--- Zu lösende Aufgabe ---
Führe den Text über die steigenden IT-Ausgaben der Unternehmen im Anschluss an seinen letzten Satz weiter.

--- Ausgewählter Text ---
Es hat sich ausgespart
Nächstes Jahr werden Unternehmen wieder vermehrt Geld für IT ausgeben. Der Sparzwang der letzten Jahre scheint zu Ende zu gehen. Nur die öffentliche Hand wird weiter sparen. Doch gerade das bietet neue Möglichkeiten.
Sofern eine substanzielle Finanzkrise vermieden werden könne, sehen die Analysten von Gartner für nächstes Jahr "substanzielles Wachstum". Neusten Schätzungen zufolge werden Unternehmen nächstes Jahr weltweit mit 2,68 Billionen US-Dollar rund 2,5 Prozent mehr für IT ausgeben als dieses Jahr. Viele Unternehmen hätten bereits in den vergangenen Jahren ihre IT-Ausgaben zurückgefahren. Langfristig seien die Spielräume für weitere Kosteneinsparungen aber ausgeschöpft.
Bei den Unternehmen sollen besonders das produzierende Gewerbe und Rohstoffunternehmen in IT investieren. Gartner schätzt, dass Firmen beider Bereiche nächstes Jahr ihre Ausgaben um 2,3 Prozent auf 478 Milliarden Dollar erhöhen werden. Künftig werde hier mit neuen Entwicklungen wie Social IT, Mobile, und Big Data Geld zu verdienen sein. Auch der Markt für Cloud Computing werde weiter wachsen.
Transportwesen investiert 4 Prozent mehr
Ein vergleichsweise starkes Wachstum prophezeien die Marktforscher dem Banken- und Sicherheitssektor. Dieser wachse um 3,5 Prozent auf 460 Milliarden Dollar. Der Sektor gilt als besonders IT-intensiver Industriebereich, in dem im Verhältnis zum Umsatz rund dreimal soviel für IT ausgegeben werde, wie in der restlichen Industrie.

--- Vorliegende Einträge ---
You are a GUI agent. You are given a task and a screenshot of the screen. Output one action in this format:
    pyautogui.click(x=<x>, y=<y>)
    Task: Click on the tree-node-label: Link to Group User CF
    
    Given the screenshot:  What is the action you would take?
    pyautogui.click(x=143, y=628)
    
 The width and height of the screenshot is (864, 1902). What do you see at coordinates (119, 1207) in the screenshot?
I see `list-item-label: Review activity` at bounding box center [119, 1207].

--- Antwort zur Aufgabe ---
Kurzfristig würden auch die Bereiche Transport und Versicherung mehr in IT investieren. Im Transportwesen sollen nächstes Jahr mit 126 Milliarden Dollar voraussichtlich über 4 Prozent mehr ausgegeben als dieses Jahr.
Sparen bietet Chancen
Die IT-Ausgaben der Versicherer sollen von 179 Milliarden Dollar dieses Jahr, auf 187 Milliarden Dollar nächstes Jahr wachsen. Nur die öffentliche Hand werde weiter sparen: Dieses Jahr würden die Ausgaben gegenüber dem Vorjahr bereits um 2 Prozent auf 447 Milliarden Dollar sinken. Nächstes Jahr würde der öffentliche Sektor seine Ausgaben voraussichtlich um weitere 2 Milliarden Dollar zurückfahren.
Diese Situation biete aber Chancen für den Fachhandel. Denn viele IT-Abteilungen müssten sich modernisieren ohne mehr Geld ausgeben zu können. Das biete Raum für IT-Innovationen und die Möglichkeit für junge Hersteller die etablierten zu verdrängen.